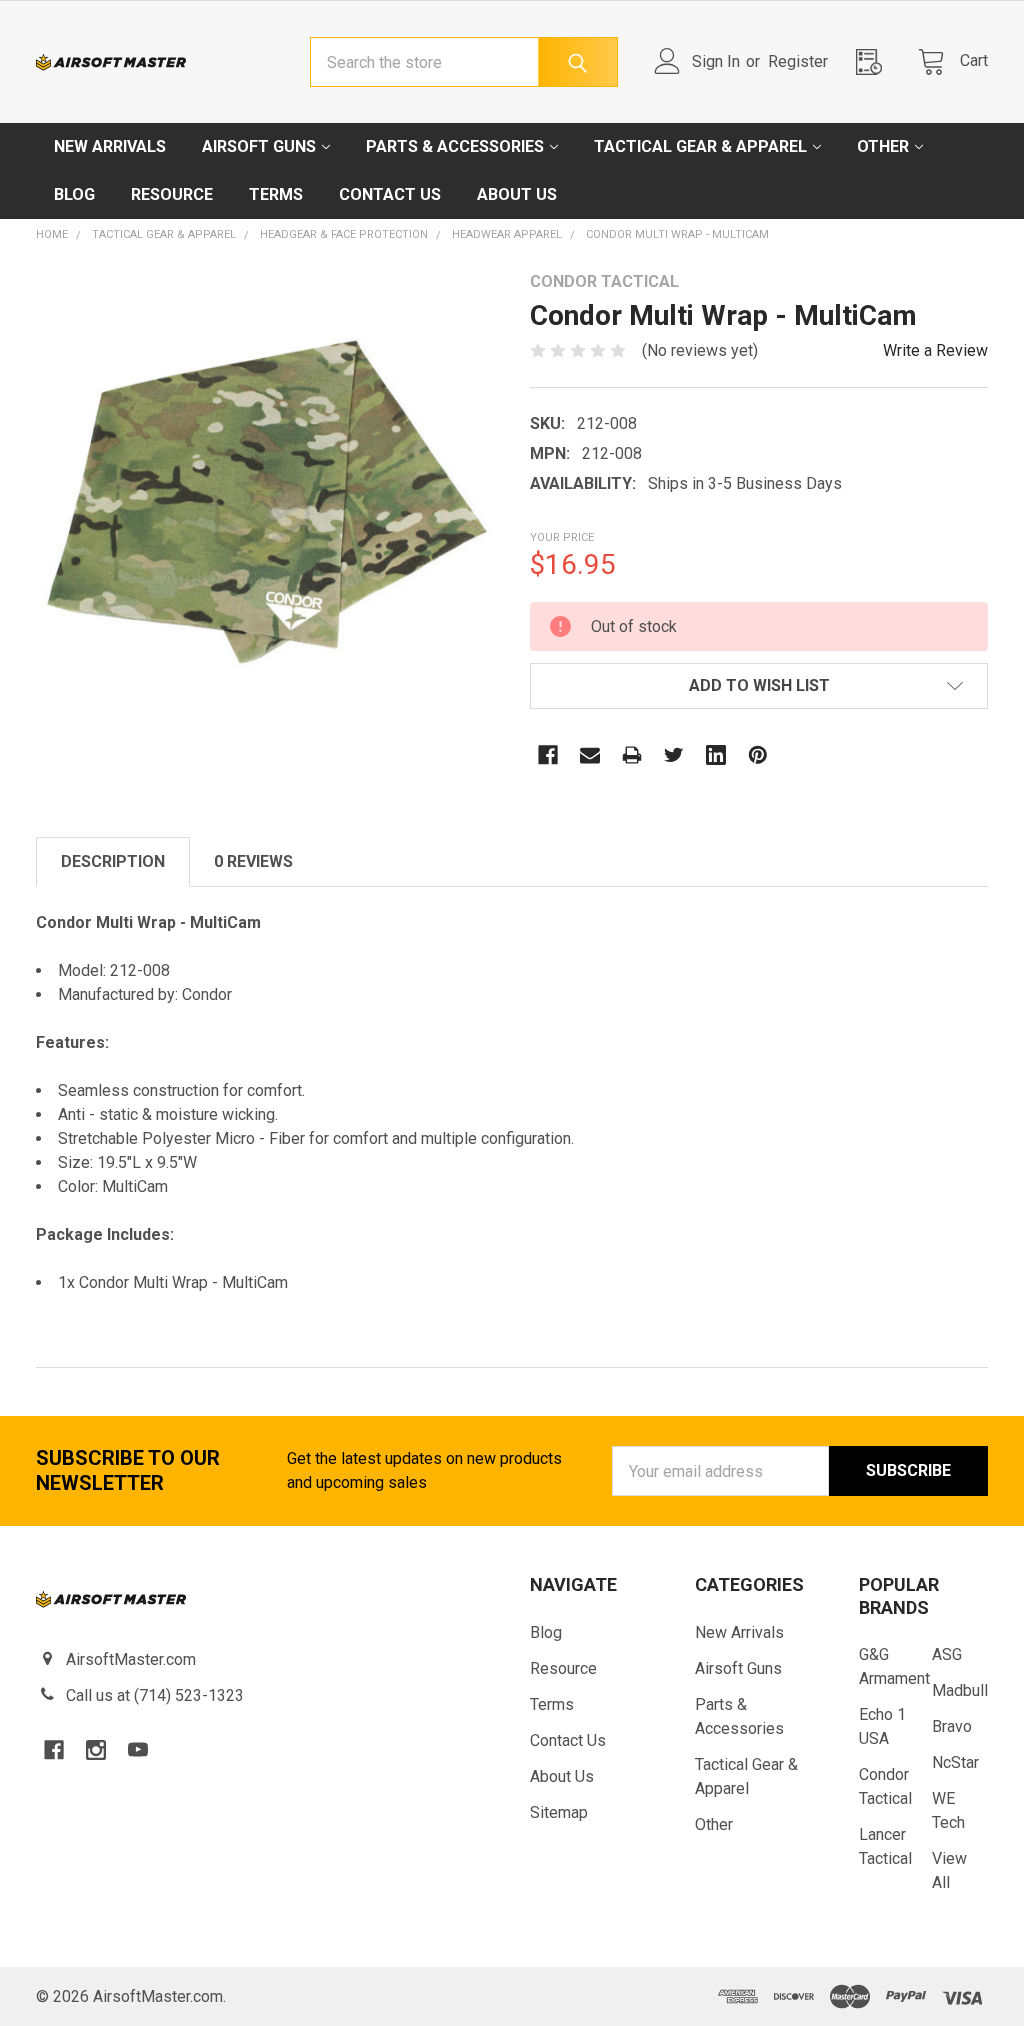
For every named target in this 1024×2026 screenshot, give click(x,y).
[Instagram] (96, 1750)
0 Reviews (253, 861)
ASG (947, 1654)
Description (113, 861)
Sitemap (559, 1812)
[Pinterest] (758, 755)
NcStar (955, 1762)
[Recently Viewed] (875, 61)
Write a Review (935, 350)
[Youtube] (138, 1750)
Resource (172, 194)
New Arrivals (110, 146)
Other (883, 146)
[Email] (590, 755)
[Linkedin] (716, 755)
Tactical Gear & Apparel (700, 146)
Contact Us (390, 194)
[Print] (632, 755)
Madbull (960, 1690)
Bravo (952, 1726)
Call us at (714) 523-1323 (155, 1695)
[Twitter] (674, 755)
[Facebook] (548, 755)
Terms (276, 194)
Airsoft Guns (259, 146)
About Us (517, 194)
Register (798, 61)
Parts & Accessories (455, 146)
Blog (74, 194)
━━━━━━
Please print each entry exactly as given and keep pictures out of it.

For every named target in this 1024×2026 screenshot, give click(x,y).
[Instagram] (96, 1750)
0 Reviews (253, 861)
ASG (947, 1654)
Description (113, 861)
Sitemap (559, 1812)
[Pinterest] (758, 755)
NcStar (955, 1762)
[Recently Viewed] (875, 61)
Write a Review (935, 350)
[Youtube] (138, 1750)
Resource (172, 194)
New Arrivals (110, 146)
Other (883, 146)
[Email] (590, 755)
[Linkedin] (716, 755)
Tactical Gear & Apparel (700, 146)
Contact Us (390, 194)
[Print] (632, 755)
Madbull (960, 1690)
Bravo (952, 1726)
Call us at (714) 523-1323 (155, 1695)
[Twitter] (674, 755)
[Facebook] (548, 755)
Terms (276, 194)
Airsoft Guns (259, 146)
About Us (517, 194)
Register (798, 61)
Parts & Accessories (455, 146)
Blog (74, 194)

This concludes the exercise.